Muri may have spent a couple weeks at the widow’s home, time spent walking on the beach and picking pineapples, he later told his family. Losing one of his best friends in the battle, Herbert C. Mayes, pilot of one of the two B-26s lost in the ocean before they could try to launch their torpedoes, had “a huge impact on him, of course,” Sadaati said. “They were huge buddies.”
Jim Muri and his wife, Alice, had become friends with Mayes and his wife when both pilots were training to fly the B-26 in California and on the East Coast. Mayes’ wife was a Stanford student, according to Jonathon Abbot’s 2006 account in the web publication, Ghost Wings. She was pregnant at the time, and their son was born when his father was stationed in the Pacific. Jim and Alice Muri later saw the youngster, who looked like his dad, but they lost track of Mayes’ widow and her son after she remarried.
“That was the most treatment he might have received for the aftermath of the horrible encounter. When he talks about Midway, he talks about not being given anything before they took off except the coordinates. They would know the target when they saw it. Obviously when you see the whole Japanese fleet sitting down there in the water, you know that one torpedo is meant to try to get one of the big boys. “
Her brother, Jim, provided a similar recollection to the Pacific Wrecks website.
“My father has told stories about how they were briefed on the battle before taking to their planes to mount their attack. To paraphrase, they were told “enemy shipping xxx miles, course yyy.” And that was it. Take off, fly this heading for this many miles and attack the Japanese. He always laughed about that. ‘Boy, did we get a surprise,’ he would say. As for his B-26, Dad said it was bulldozed onto a barge, taken out into the lagoon, and dumped. Presumably it’s still there. It ought to be an interesting dive for folks who like to dive on historical wrecks. To the best of my knowledge no one has done this yet, so it’s a ‘first’ waiting for the right person. Look for that tail number of 1391. Also, you should see a gap in the nose where the aircraft name “Susie-Q” (after my mother) was cut away as a souvenir after the battle. Somebody knows where that souvenir is, but they aren’t telling.
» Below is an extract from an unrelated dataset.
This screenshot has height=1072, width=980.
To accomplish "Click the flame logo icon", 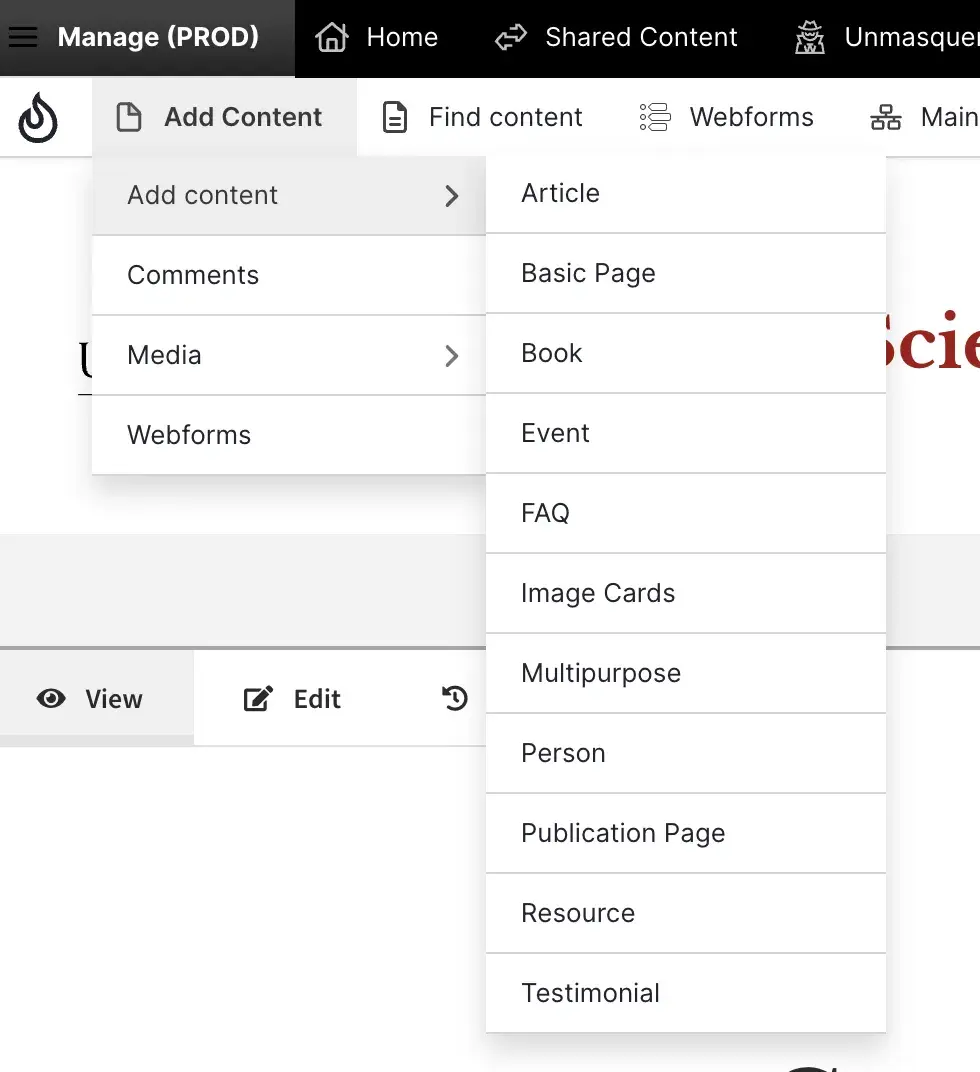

And it ain’t any of us Muris.”
As Sadaati described the intensity of her father’s flight across the deck of the Akagi, she didn’t say so, but one is left wondering whether that experience and its effect on his psyche may have helped sideline him from combat for the remainder of World War II. (Officially, the Army decided to tap Muri’s proven aerial skills and shifted him to a training role in the mainland United States.)
She said her father, a smoker, stuck a cigarette (possibly a Chesterfield, which was often part of soldiers’ rations in World War II) in his mouth as his planes closed in on the carrier.
“He had a cigarette in his mouth, and when he crash-landed back at Midway, which was happenstance, he didn’t have the part that was stuck in his youth. He had bitten it off,” she said.
Muri never lit the cigarette, understandable “because you’re totally distracted by everything you’re doing,” Sadaati said.
Japanese planes were pursuing him, and the Susie-Q was carrying wounded crew members who Muri was trying to return to safety.
“None of them died. He was very fortunate that way and was lucky to get back. If he hadn’t seen the smoke … ” Her voice trailed off. “He was able to find it.”